I've been a fan of Guns 'N' Roses ever since I was introduced to 'Appetite For Destruction' by a pal at middle school. I was slightly too young to catch them live during their 1987-1992 heyday but I've listened to their albums regularly ever since. Much has been written about the bands eventual splitting up and I was pleased to get my hands on former Kerrang! journalist Mick Wall's biography of Axl, hoping it would clear a few things up.

So does it?

No. Not really. Whilst the book is interesting enough, there's very little here that a Guns 'N' Roses fan wouldn't have heard already. Having being in the fortunate position of being granted access to Axl's inner circle, there are a few interviews and personal experiences Mick draws upon but ultimately no revelations or new information. For the most part, Axl is portrayed as a totally unreasonable ego-maniac who alienated his bandmates, management, friends, family and girlfriends. There is probably a lot of truth in this as it's difficult to ignore the fact that Axl has fallen out with virtually everyone he ever worked with but Mick Wall does often seem to have another agenda. Wall wrote a magazine article about an interview with Axl in which the singer had threatened Motley Crue member Vince Neil over an alleged dispute with Guns 'N' Roses guitarist Izzy Stradlin.

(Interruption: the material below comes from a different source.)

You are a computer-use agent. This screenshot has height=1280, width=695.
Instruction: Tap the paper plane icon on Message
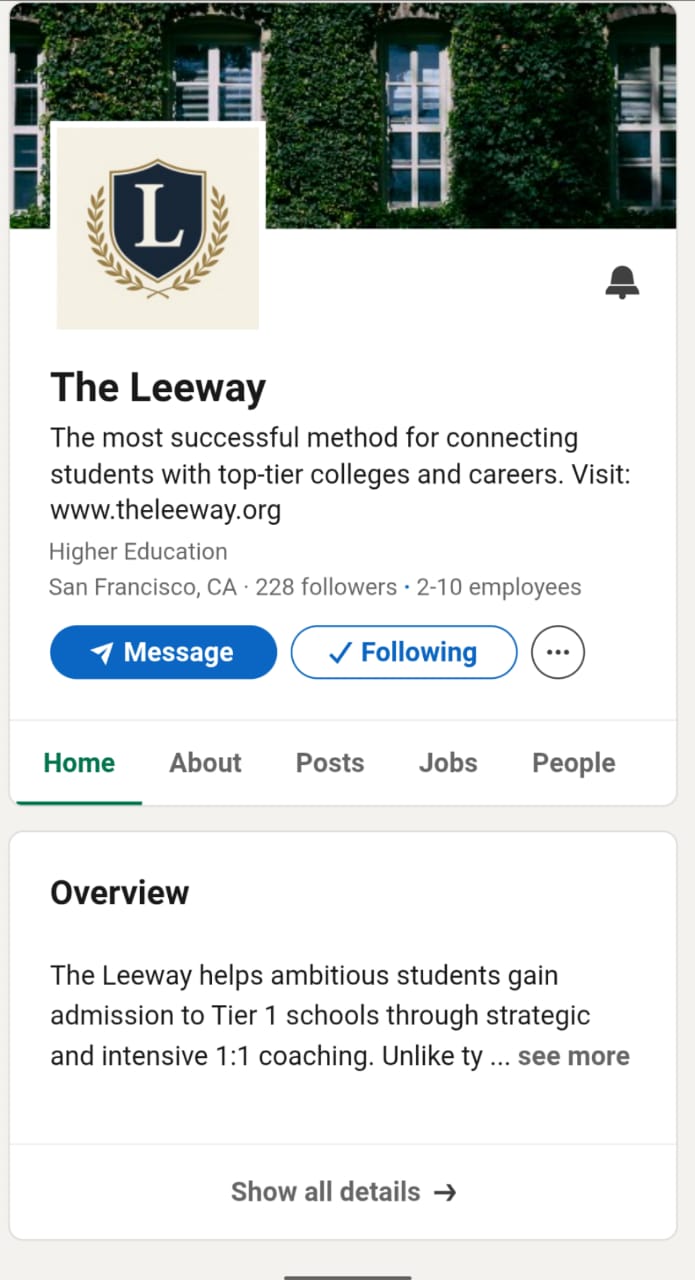point(101,653)
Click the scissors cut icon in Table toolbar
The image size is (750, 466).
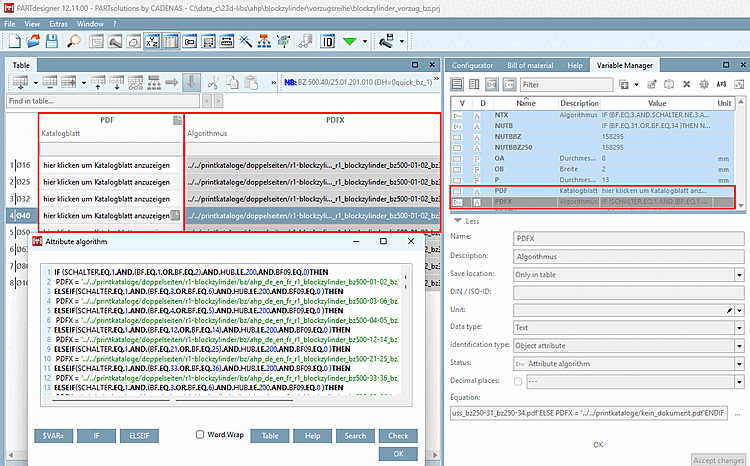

Wall claims to have checked with the singer before submitting the article but Axl was angry with what was printed and publicly humiliated Wall in the song 'Get In The Ring.' After this, Wall was not welcome in the Guns 'N' Roses camp so perhaps this book is a little bit of revenge? Whatever Wall's motives, this book is an interesting read although would probably be more appropriate for new fans who may want to learn more about the band's history. There is much written about the bands huge 1991-1993 world tour which ultimately spelled the end for the original lineup. The last part of the book is mostly speculation surrounding Axl's reclusive activities and the new lineup's much hyped 'Chinese Democracy' album which has been over a decade in the making. Again nothing is said here that we didn't already know.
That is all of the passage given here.